Morally bankrupt hierarchy


Religion and politics are intertwined. Religion is not the same as spirituality, particularly if we’re talking about institutional religion.

The political structure of the Catholic Church works against spiritual goals that should be the main concerns of religion—kindness, fairness, and compassion. Instead, Catholic hierarchy wants to tell people what to believe and what to do. It wants to judge what’s good and what’s sinful.

Pope Francis’ dislike of judging sins and his focus on loving kindness do not sit well with Catholic conservatives, who flourished under Popes John Paul II and Benedict XVI. They have veered further right since then. I believe Benedict resigned because he realized he could not fix financial and sexual corruption rampant in Church hierarchy. Pope Frances was voted in to reform it, but he receives steady pressure from right-wingers.

The extreme right is led by Cardinal Raymond Burke, who claims to know the “authentic” teachings of the Catholic Church. His anti-Francis views are spewed on Eternal Word Television Network (EWTN) and the National Catholic Register.
The extreme right generally stands against empowering women, against gays, against married priests, against contraception, against other religions, for capital punishment, for the Latin Mass and priests facing away from the congregation, and for the privileged status of priests.
Clerical privilege is what caused the sex abuse crisis, according to most analysts.

The right likes sin-talk—other people’s sins. Pope John Paul kept taking money from sex criminals, most blatantly the Legionaries of Christ, after being informed of their crimes. Yet, Pope Benedict blamed the sex abuse crisis on modern secularity and the sexual revolution. In such acts, Catholic hierarchy perfectly exemplifies the religious “frauds” and “hypocrites” whom Jesus’ condemns in Matthew 23.

While elements of the Catholic hierarchy spew anti-Francis rhetoric (because of his supposed “heresies”), Catholic officials also bemoan Catholics leaving the Church. At the same time, they balk at Francis wanting to bring back into the fold divorced Catholics who remarried.

How that goes over shows in these words from a former student of mine. She wrote this after reading my memoir, Beyond Parochial Faith: A Catholic Confesses.

I found your book to be very interesting on two levels. On one level, I felt empathy for all the psychological and physical struggles you endured while still being a parent, educator, writer. I have gone through some struggles, too, but have been lucky in health, thankfully, so can't imagine adding all of your physical issues and coming out ahead like you have.

Your thoughts on spiritual issues struck me in a very personal way, because I also had many of the same thoughts, but did no research as you had.  I went to 8 years at a Catholic school and then to the College of St.

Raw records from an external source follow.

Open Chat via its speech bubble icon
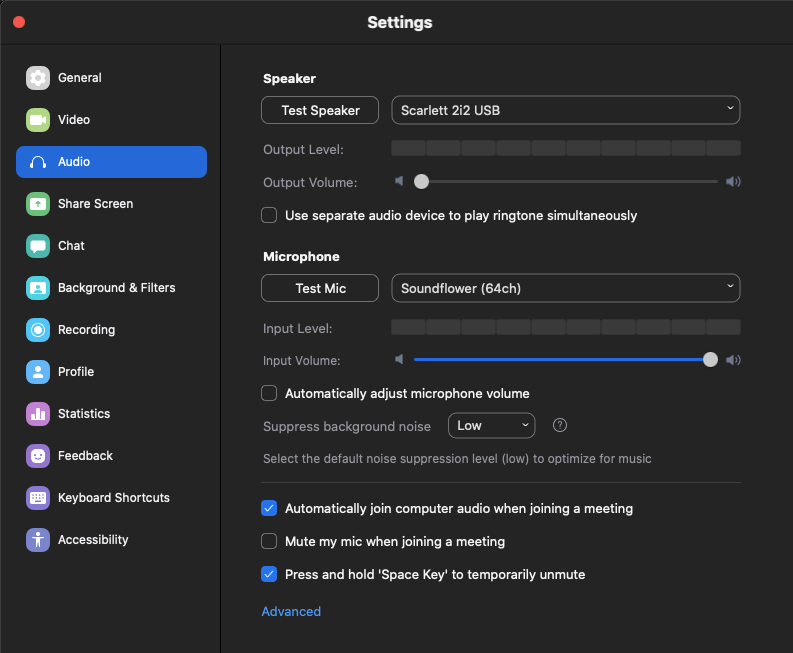The width and height of the screenshot is (793, 653). 38,246
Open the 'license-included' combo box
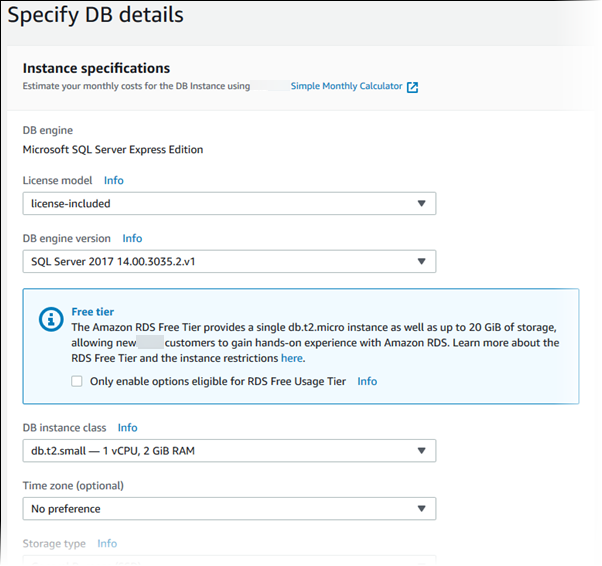 228,204
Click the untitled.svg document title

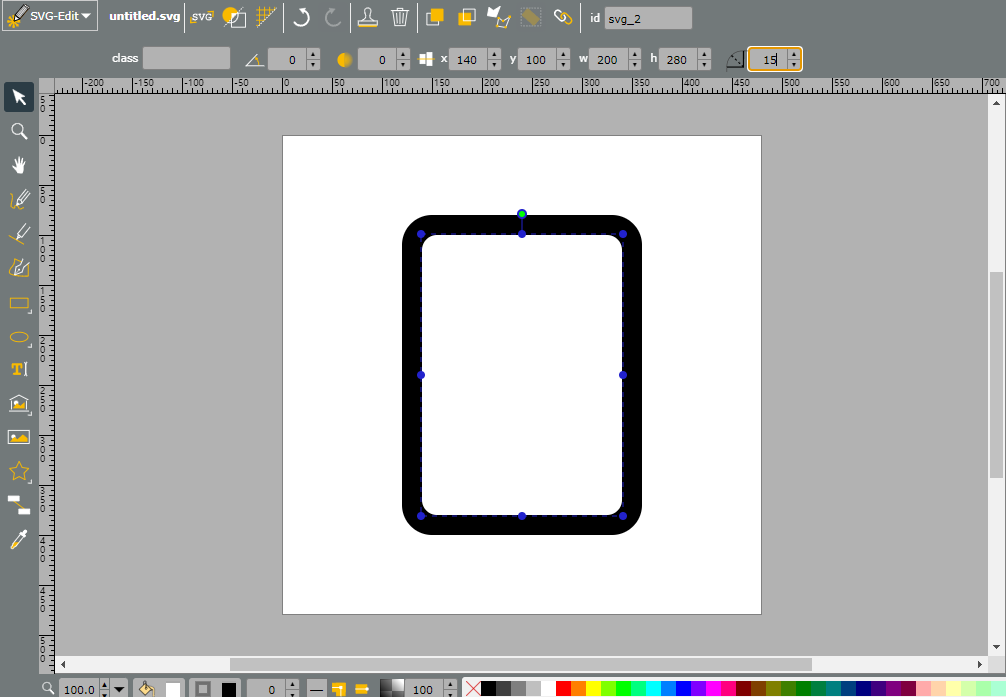tap(144, 16)
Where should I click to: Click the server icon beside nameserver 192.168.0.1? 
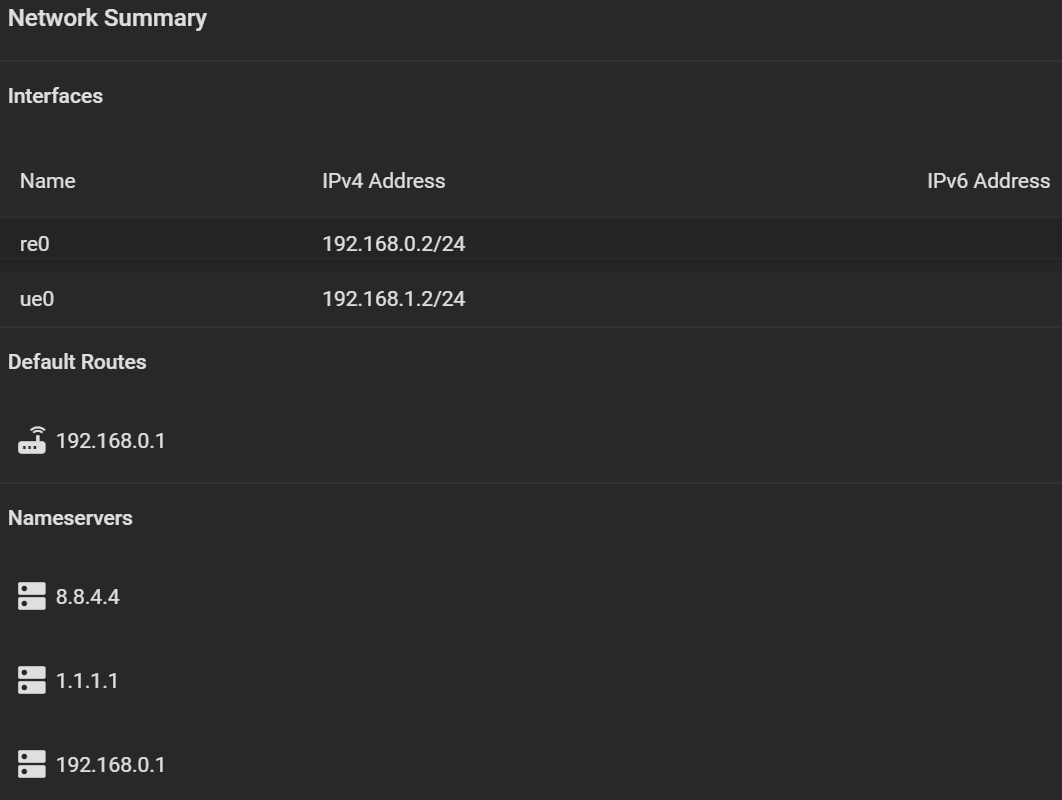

Benedict. (They didn't have my major, so I didn't graduate from there.)

I asked the priests and nuns many questions regarding my confusion on believing some of the teachings, dogma, etc. I was told once by a nun not to ask the priest any more questions.  I was also told more than once that I was a "doubting Thomas."

So, when I read your book, I connected with the spiritual part of it and your concept of Jesus being a prophet, charismatic human being, revolutionary of the time, etc. I do not attend a formal church as you do, but feel very spiritual from the inside....so there again, I connected. 

I was divorced and didn't feel I needed to go through men to annul my marriage. Felt it was personal and I would deal with it.  I got remarried and had a wonderful husband for 25 years that my kids loved. He was there for all the births of the grandchildren and he was their favorite grandfather. He died of cancer 3 years ago.

The grands are now receiving 1st Communion, etc., but I am not welcome to receive that sacrament. Talked to a priest about that. He said I would have to get an annulment for the 1st marriage, and confess to a sin for the second one. 

Goodbye again, Catholic Church. My 2nd marriage was not a sin, and I will never confess it as such.... nor will I ever go to confession.  I can talk to God myself. Don't need a man to do it for me.

I also always felt frustrated about the roles of males, and lack of roles of females. Always wondered why all of the writings, positions of authority, makers of rules were all men!!! So, there again, I connected with your writings.

I will read your book again, because I read it very quickly and know I missed many areas that need more thought. 
Cheryl.

I applaud Cheryl’s decision to leave despite my decision to stay in the Catholic Church. This writing gives evidence of her courage and sound moral bearings, which put to shame the behavior of Catholic officials.